> _Задача_:
Выпишите полностью и дословно приведенный ниже текст о двойном прорицании Гумилева.

> _Приведенный текст_:
* * * * * * * * *
Новый Мир Новый Мир - Новый Мир ( № 9 2013)
3. Двойное прорицание Гумилева (отступление)
Во-первых, это прорицание о советской литературе. Советская литература есть литература принципиальной ограниченности , которая, как известно, является одним из словарных синонимов глупости. Эта литература заранее отсекает [9] определенные возможности, ходы и представления, недоступные, с ее точки зрения, или «вредные» для ее читателя, и существует таким образом в принципиально ограниченном мире. Она отражает (и порождает, вероятно) человеческий тип, выведенный советской цивилизацией. В различных вариантах он сохранился до конца советской эпохи и вполне ее пережил (...еще плодоносить способно чрево...) . Но в рамках собственно «советского периода», вне зависимости от личных версификационных дарований и «политической составляющей», тип этот является преобладающим для подцензурной литературы. Советская литература, взятая в исторической развертке как общественно-культурное явление, и есть литература (для) «большинства человечества», по выражению Гумилева — литература (для) дураков . Кающийся интеллигент Олеша мог бы провозгласить это как определение социалистического реализма на Первом съезде писателей. Но не стал. Не так был глуп.
* * * * * * * * *
> _Выдержка из данных_:

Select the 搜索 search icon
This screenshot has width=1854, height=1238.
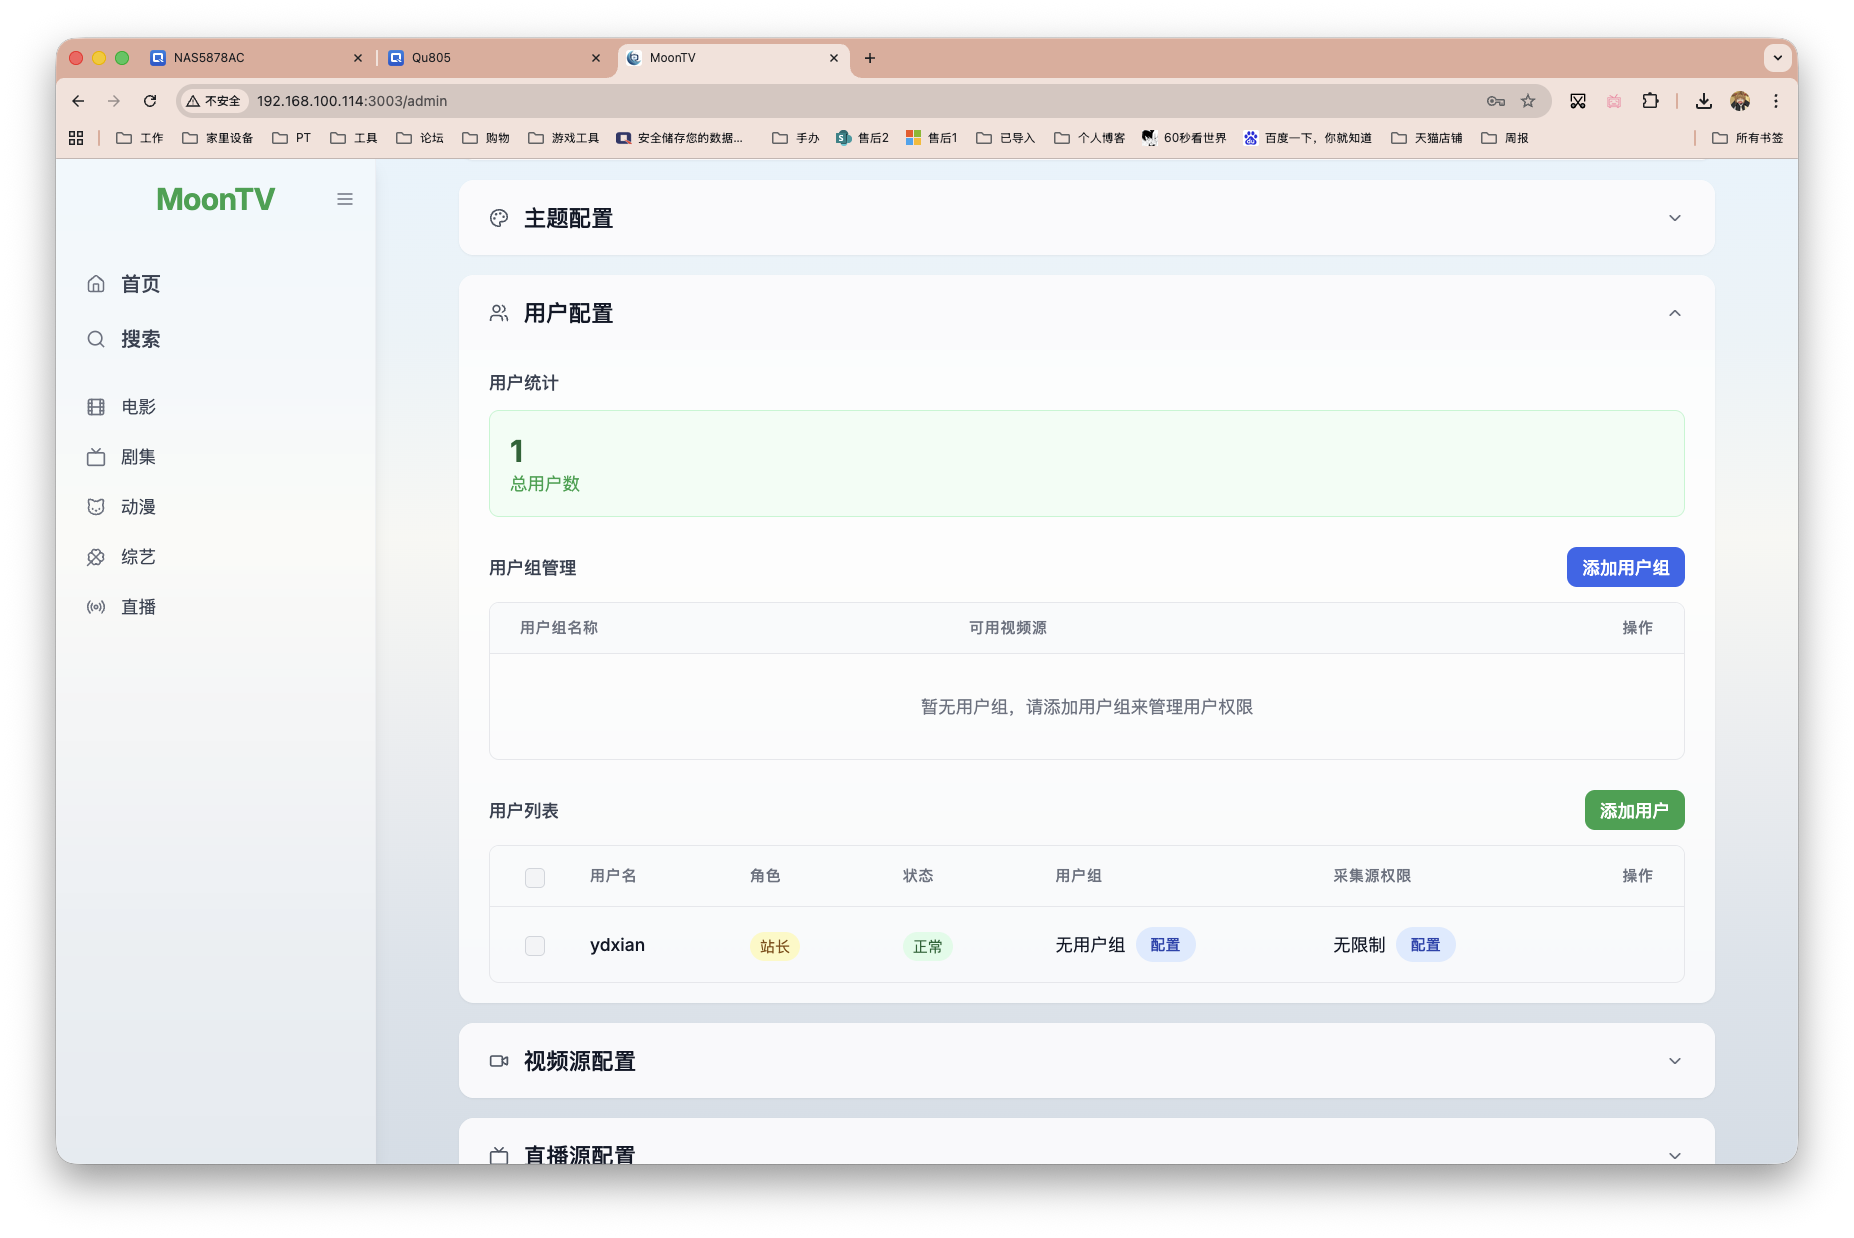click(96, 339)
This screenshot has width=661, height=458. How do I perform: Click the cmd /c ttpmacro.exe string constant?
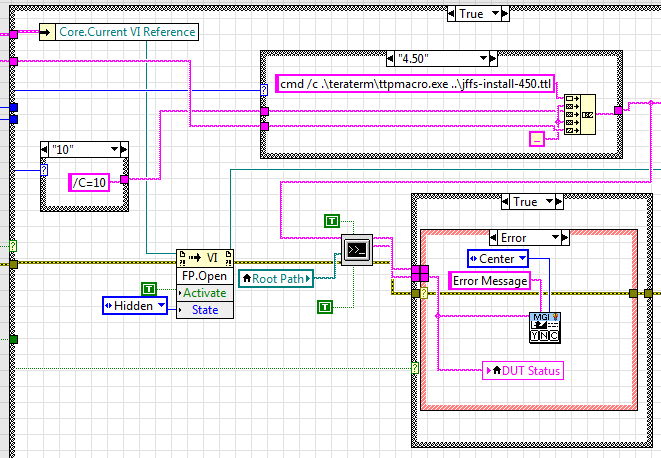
* * * * * * * * *
> _Разбор ответа_:
Новый Мир Новый Мир - Новый Мир ( № 9 2013)
3. Двойное прорицание Гумилева (отступление)
Во-первых, это прорицание о советской литературе. Советская литература есть литература принципиальной ограниченности , которая, как известно, является одним из словарных синонимов глупости. Эта литература заранее отсекает [9] определенные возможности, ходы и представления, недоступные, с ее точки зрения, или «вредные» для ее читателя, и существует таким образом в принципиально ограниченном мире. Она отражает (и порождает, вероятно) человеческий тип, выведенный советской цивилизацией. В различных вариантах он сохранился до конца советской эпохи и вполне ее пережил (...еще плодоносить способно чрево...) . Но в рамках собственно «советского периода», вне зависимости от личных версификационных дарований и «политической составляющей», тип этот является преобладающим для подцензурной литературы. Советская литература, взятая в исторической развертке как общественно-культурное явление, и есть литература (для) «большинства человечества», по выражению Гумилева — литература (для) дураков . Кающийся интеллигент Олеша мог бы провозгласить это как определение социалистического реализма на Первом съезде писателей. Но не стал. Не так был глуп.